Saved entries
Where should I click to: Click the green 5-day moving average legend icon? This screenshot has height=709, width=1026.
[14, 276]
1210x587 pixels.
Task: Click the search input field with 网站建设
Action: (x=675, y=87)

## About this task
Each record should be repeated in full, exactly as it is written.

## Expected output
Where should I click to: Click the green 5-day moving average legend icon? This screenshot has height=709, width=1026.
[14, 276]
1210x587 pixels.
Task: Click the search input field with 网站建设
Action: (x=675, y=87)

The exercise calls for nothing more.